• [The records]

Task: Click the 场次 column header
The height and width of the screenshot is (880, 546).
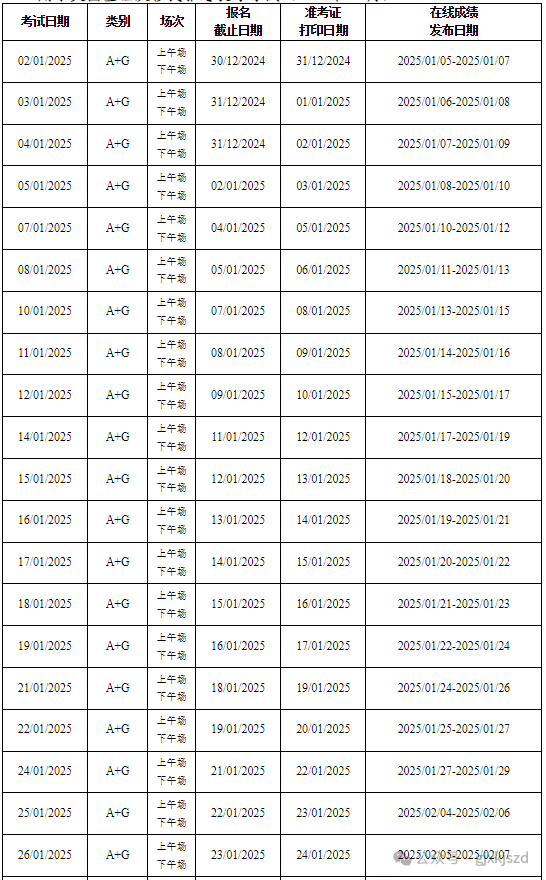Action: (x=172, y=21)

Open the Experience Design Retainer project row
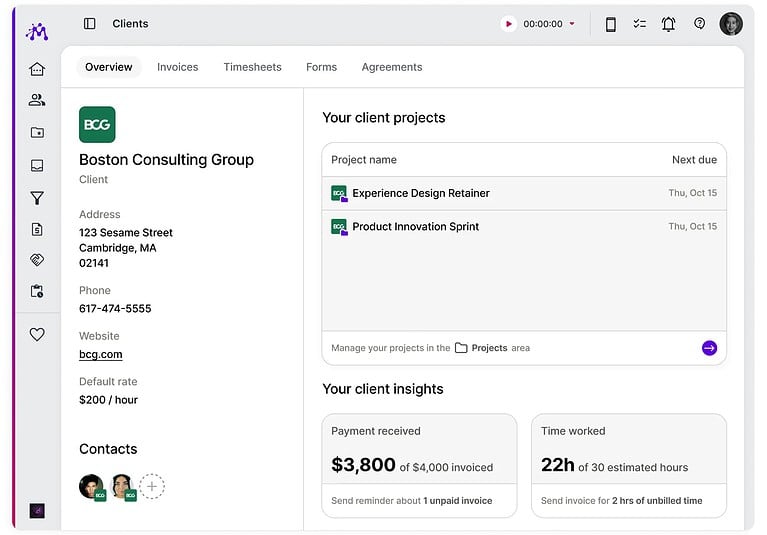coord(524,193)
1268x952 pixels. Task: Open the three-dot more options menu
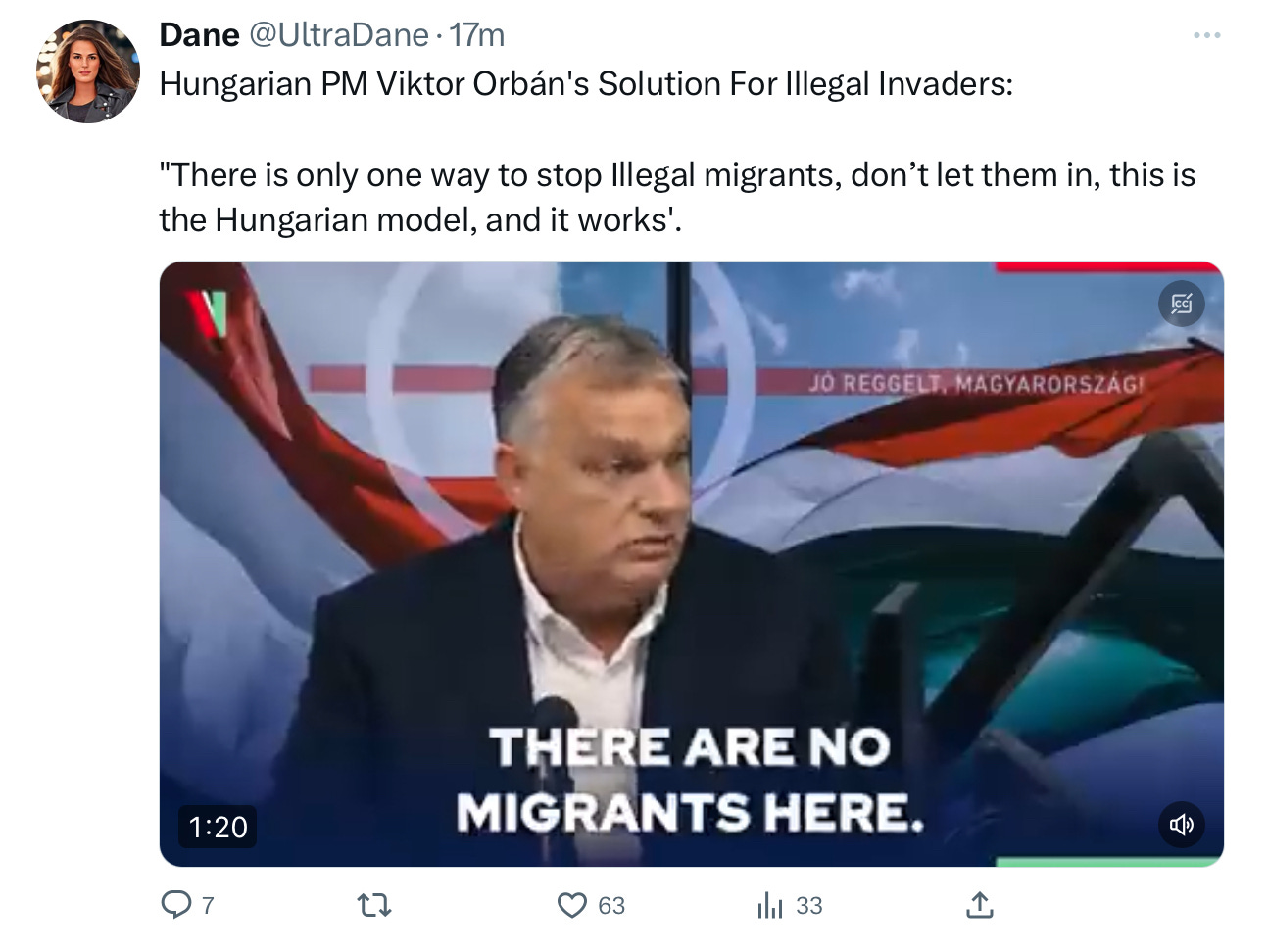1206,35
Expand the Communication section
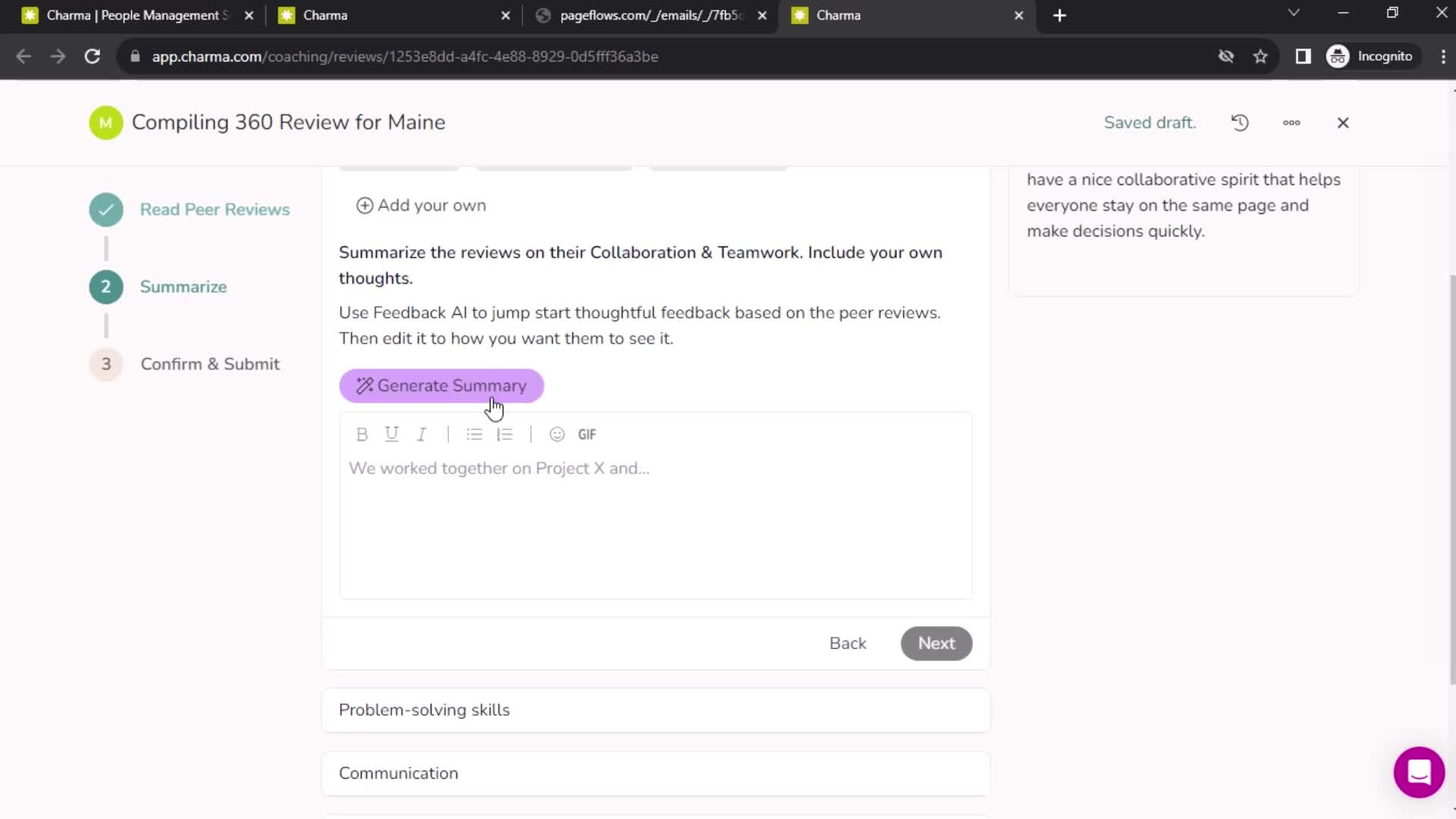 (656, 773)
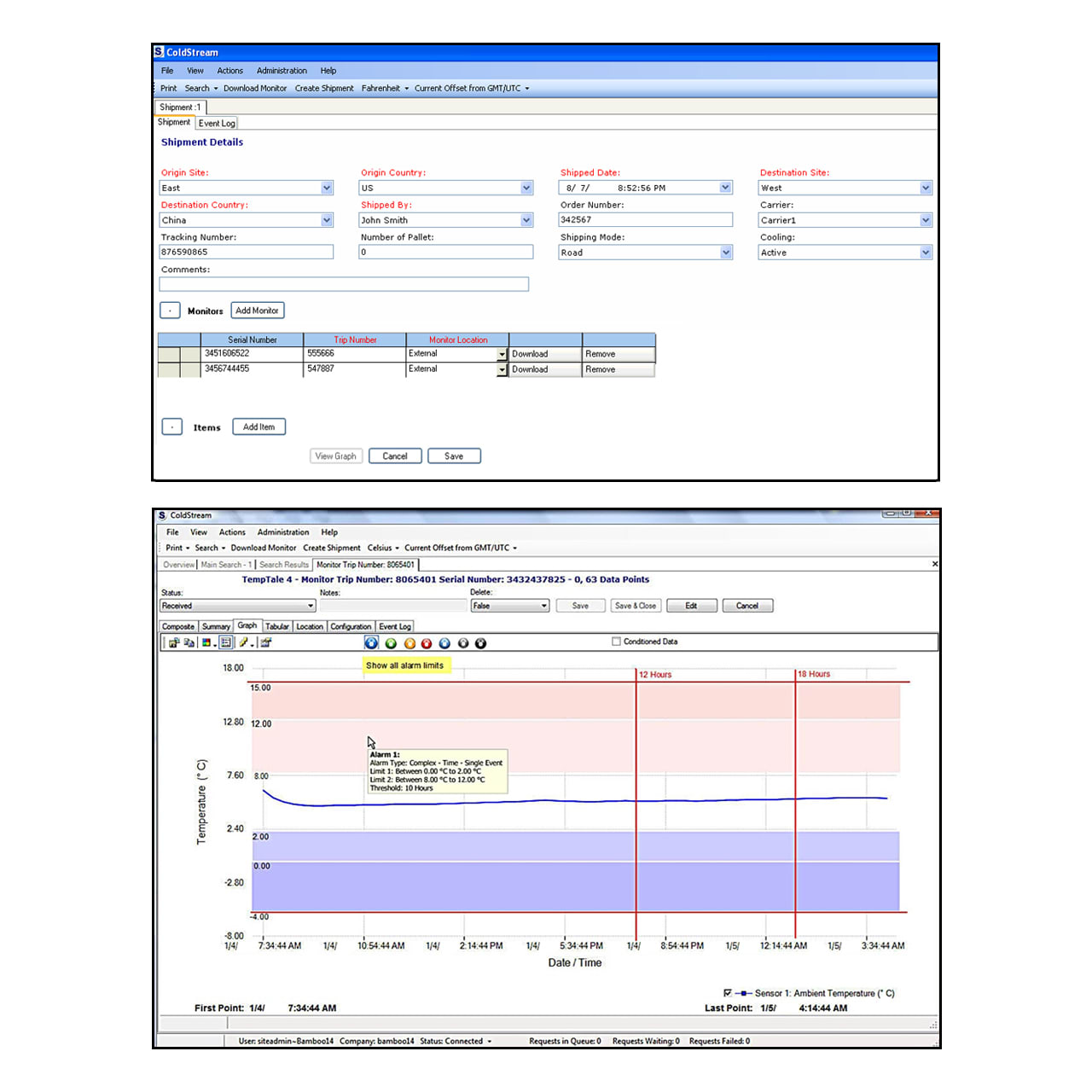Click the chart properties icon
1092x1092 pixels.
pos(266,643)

--

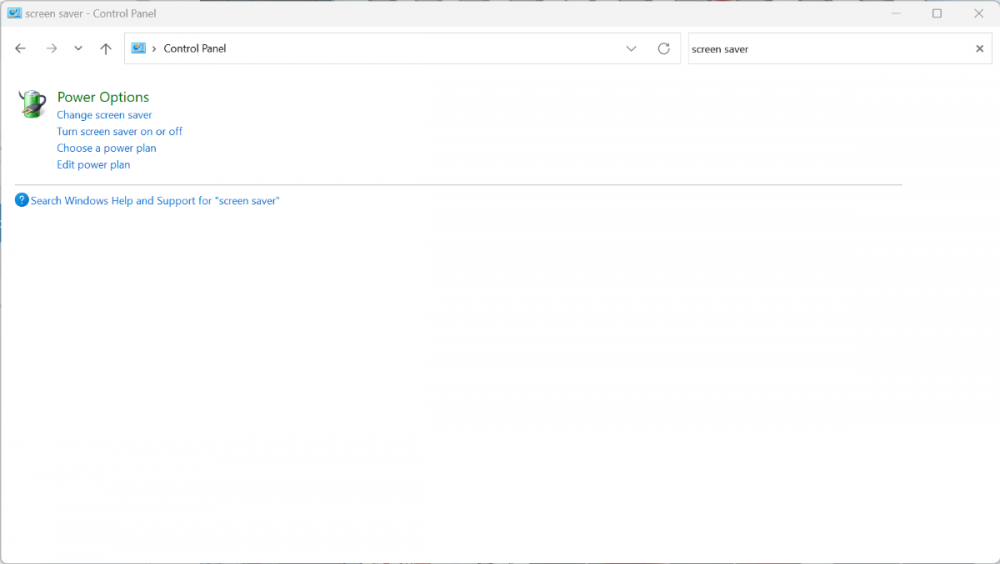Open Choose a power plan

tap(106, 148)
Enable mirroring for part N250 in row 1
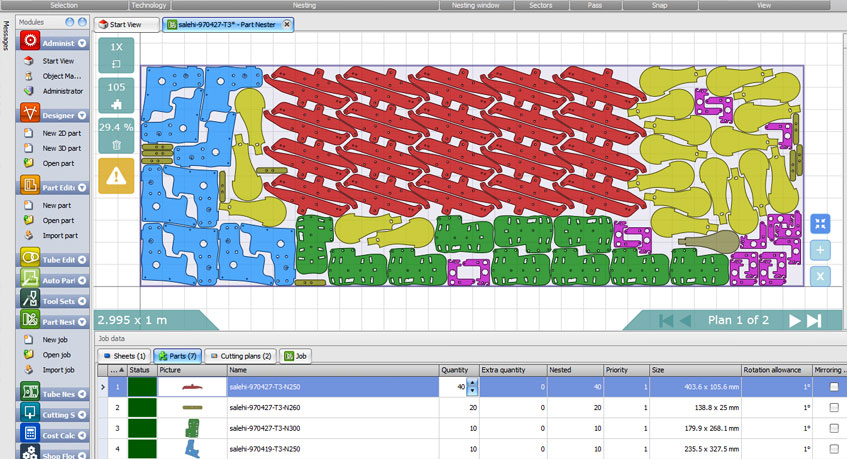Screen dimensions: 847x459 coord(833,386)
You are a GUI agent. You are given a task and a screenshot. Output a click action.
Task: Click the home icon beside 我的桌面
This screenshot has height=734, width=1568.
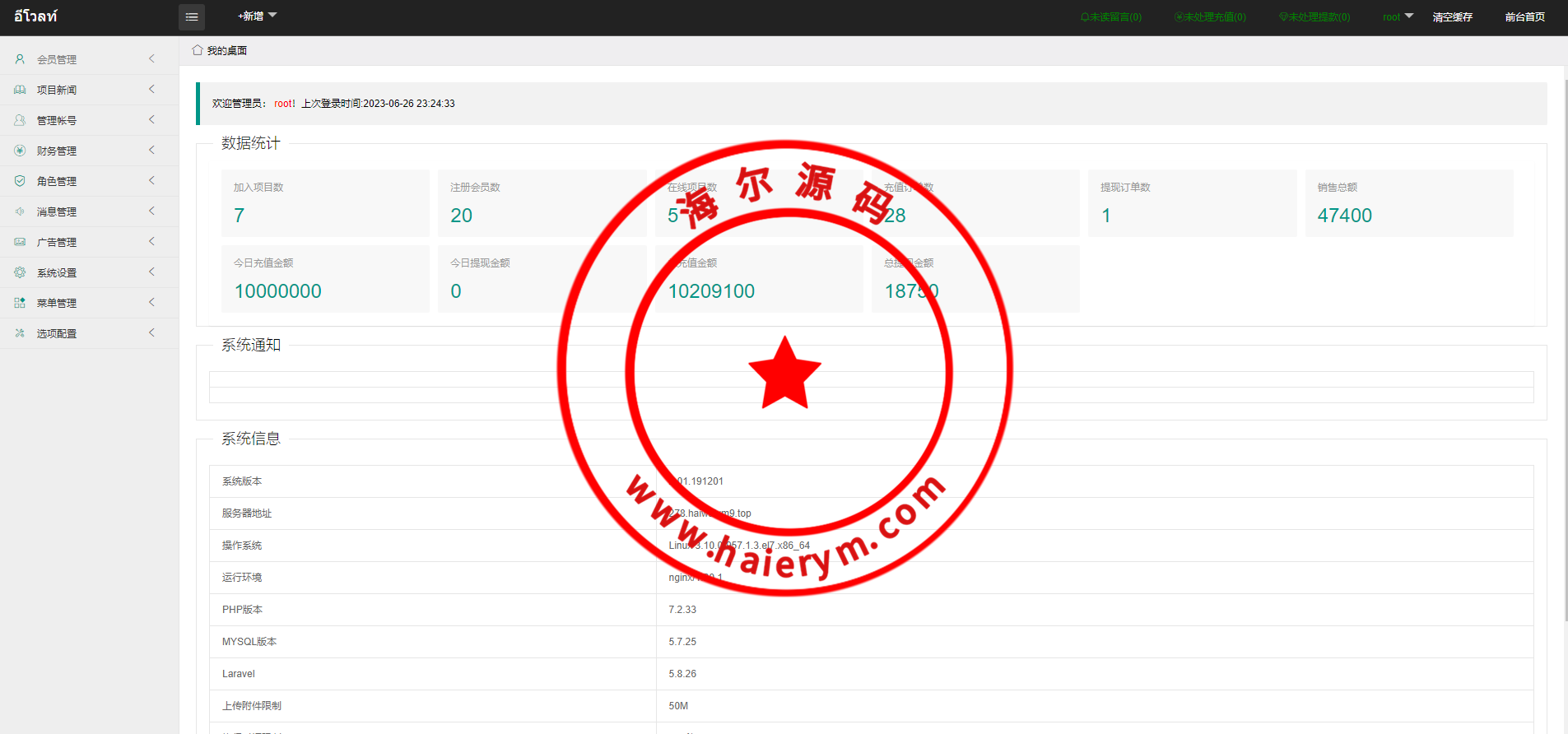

• [Exercise description] Repeat the entries verbatim, starting at the line containing "Open Choose a power plan" and ending at the line containing "This screenshot has height=734, width=1568.", leaving out the pictures.

• [Solution]
Open Choose a power plan

tap(106, 148)
Enable mirroring for part N250 in row 1
Screen dimensions: 847x459 coord(833,386)
You are a GUI agent. You are given a task and a screenshot. Output a click action.
Task: Click the home icon beside 我的桌面
This screenshot has height=734, width=1568.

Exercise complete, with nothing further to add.